Stored data entries:
>>

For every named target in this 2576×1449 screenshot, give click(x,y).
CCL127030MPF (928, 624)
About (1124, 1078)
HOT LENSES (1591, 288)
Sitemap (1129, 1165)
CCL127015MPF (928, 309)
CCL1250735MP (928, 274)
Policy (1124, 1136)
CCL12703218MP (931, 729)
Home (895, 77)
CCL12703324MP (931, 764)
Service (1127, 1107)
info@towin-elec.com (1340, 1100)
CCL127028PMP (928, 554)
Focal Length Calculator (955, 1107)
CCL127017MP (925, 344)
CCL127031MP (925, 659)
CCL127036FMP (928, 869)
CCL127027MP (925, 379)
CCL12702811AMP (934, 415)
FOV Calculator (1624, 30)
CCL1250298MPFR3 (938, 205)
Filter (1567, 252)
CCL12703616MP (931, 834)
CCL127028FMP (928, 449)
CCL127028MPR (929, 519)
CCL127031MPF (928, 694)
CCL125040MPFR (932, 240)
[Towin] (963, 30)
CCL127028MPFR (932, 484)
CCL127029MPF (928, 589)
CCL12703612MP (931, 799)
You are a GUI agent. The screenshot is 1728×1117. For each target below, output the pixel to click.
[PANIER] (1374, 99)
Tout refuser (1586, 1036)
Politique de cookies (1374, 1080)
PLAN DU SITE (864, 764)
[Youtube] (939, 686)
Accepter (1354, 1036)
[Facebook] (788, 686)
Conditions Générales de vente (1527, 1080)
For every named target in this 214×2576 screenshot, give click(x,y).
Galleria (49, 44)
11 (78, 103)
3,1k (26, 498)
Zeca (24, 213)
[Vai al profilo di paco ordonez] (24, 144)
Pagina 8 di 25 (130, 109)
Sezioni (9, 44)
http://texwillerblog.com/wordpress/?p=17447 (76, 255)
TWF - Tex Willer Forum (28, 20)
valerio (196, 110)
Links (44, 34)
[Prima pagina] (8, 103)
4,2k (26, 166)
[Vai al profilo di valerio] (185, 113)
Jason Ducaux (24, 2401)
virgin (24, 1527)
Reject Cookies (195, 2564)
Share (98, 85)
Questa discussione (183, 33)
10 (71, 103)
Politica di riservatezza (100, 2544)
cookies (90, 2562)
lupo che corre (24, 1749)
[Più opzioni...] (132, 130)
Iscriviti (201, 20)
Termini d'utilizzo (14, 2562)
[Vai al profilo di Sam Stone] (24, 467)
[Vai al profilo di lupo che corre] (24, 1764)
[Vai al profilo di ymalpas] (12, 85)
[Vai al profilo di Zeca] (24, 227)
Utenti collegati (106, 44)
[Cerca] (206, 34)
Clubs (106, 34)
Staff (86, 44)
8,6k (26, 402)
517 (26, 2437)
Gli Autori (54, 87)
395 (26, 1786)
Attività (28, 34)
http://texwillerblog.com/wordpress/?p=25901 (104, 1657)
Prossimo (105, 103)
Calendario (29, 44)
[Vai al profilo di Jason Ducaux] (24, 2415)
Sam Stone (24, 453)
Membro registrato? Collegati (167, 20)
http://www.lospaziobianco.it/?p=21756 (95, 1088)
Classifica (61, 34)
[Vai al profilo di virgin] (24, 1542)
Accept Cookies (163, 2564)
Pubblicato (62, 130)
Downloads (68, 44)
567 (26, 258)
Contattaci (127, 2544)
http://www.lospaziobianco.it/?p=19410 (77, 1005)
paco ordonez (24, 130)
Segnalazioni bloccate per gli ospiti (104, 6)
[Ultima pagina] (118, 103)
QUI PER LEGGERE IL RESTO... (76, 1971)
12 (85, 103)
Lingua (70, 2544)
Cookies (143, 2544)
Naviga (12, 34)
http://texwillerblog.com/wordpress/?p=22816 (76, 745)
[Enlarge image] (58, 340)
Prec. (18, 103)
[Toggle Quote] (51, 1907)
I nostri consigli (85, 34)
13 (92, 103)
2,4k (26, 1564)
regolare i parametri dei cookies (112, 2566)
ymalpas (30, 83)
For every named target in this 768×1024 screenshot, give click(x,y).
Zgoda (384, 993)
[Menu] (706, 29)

<<

— Task objective —
The response must hold only the lines above from the line with "HOT LENSES (1591, 288)" through the line with "You are a GUI", each copied exactly, both ends kept.

— Your solution —
HOT LENSES (1591, 288)
Sitemap (1129, 1165)
CCL127015MPF (928, 309)
CCL1250735MP (928, 274)
Policy (1124, 1136)
CCL12703218MP (931, 729)
Home (895, 77)
CCL12703324MP (931, 764)
Service (1127, 1107)
info@towin-elec.com (1340, 1100)
CCL127028PMP (928, 554)
Focal Length Calculator (955, 1107)
CCL127017MP (925, 344)
CCL127031MP (925, 659)
CCL127036FMP (928, 869)
CCL127027MP (925, 379)
CCL12702811AMP (934, 415)
FOV Calculator (1624, 30)
CCL1250298MPFR3 (938, 205)
Filter (1567, 252)
CCL12703616MP (931, 834)
CCL127028FMP (928, 449)
CCL127028MPR (929, 519)
CCL127031MPF (928, 694)
CCL125040MPFR (932, 240)
[Towin] (963, 30)
CCL127028MPFR (932, 484)
CCL127029MPF (928, 589)
CCL12703612MP (931, 799)
You are a GUI agent. The screenshot is 1728×1117. For each target below, output the pixel to click.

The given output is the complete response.